Se ha producido además un acercamiento con las ideas del capitalismo de la escuela económica de Viena, representada, entre otros, por Hayek y Von Mises, en una visión que reconoce los derechos humanos, los valores morales que debe incorporar la sociedad, los valores de la persona y su rol. Por consiguiente, me parece interesante lo que está ocurriendo, ya que en este momento hay colaboración entre grupos y corrientes algo opuestos hasta hace no mucho tiempo.

El curso de verano, organizado por el profesor Buttiglione, con Michael Novak, representa un triunfo en esta dirección. Asisten veinte estudiantes becados de Europa Oriental y diez estudiantes de los Estados Unidos, produciéndose un encuentro entre ellos. Existe la idea de comunicar una visión equilibrada y universal del orden social y político, pero de tal manera que se comprenda mejor el rol de la libertad en el mercado. Este curso se ha dado ahora por segunda vez. 

En otro campo se podrían señalar varias tesis doctorales, que trabajan conjuntamente el pensamiento de ciertos filósofos morales como Max Scheler y Dietrich Von Hildebrand, insertando y tomando muchas ideas de la escuela económica de Viena, pero criticándolas a la luz de una concepción objetiva de los valores, la moralidad y la libertad. En cierto modo, se trata de una nueva síntesis de una filosofía de la economía y el orden social, que también se expresa, en forma más modesta, en estos trabajos.»
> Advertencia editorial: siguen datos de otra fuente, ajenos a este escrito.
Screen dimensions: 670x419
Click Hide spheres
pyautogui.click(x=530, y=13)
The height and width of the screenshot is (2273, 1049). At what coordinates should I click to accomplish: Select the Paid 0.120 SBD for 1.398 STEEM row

Capítulo aparte lo constituye la producción bibliográfica de los profesores de tiempo completo, como el mismo Buttiglione y como nuestro entrevistado. El primero ha dado a luz un interesante ensayo sobre Augusto Del Noce, largamente comentado en Italia, país en el que su presencia en la vida pública se ha ido haciendo por otra parte cada vez más gravitante. Seifert, más abocado a las cuestiones metafísicas y epistemológicas, anuncia tres libros, el más importante de los cuales será un ensayo que culmina un esfuerzo por restaurar, sobre una base de realismo fenomenológico, una metafísica clásica. Otro trata sobre las teorías de la verdad. «What is life», una obra conjunta de varios profesores, enfrenta el tema de la bioética y la medicina en general, con importantes alcances sobre las definiciones de muerte y muerte cerebral. A todo ello debe agregarse la serie que reúne las ponencias hechas en este singular y notable claustro alpino por los eminentes invitados que lo frecuentan: Viktor Frankl, Radim Palous, Francesco Cossiga… y ahora Alexander Solzhenitsyn.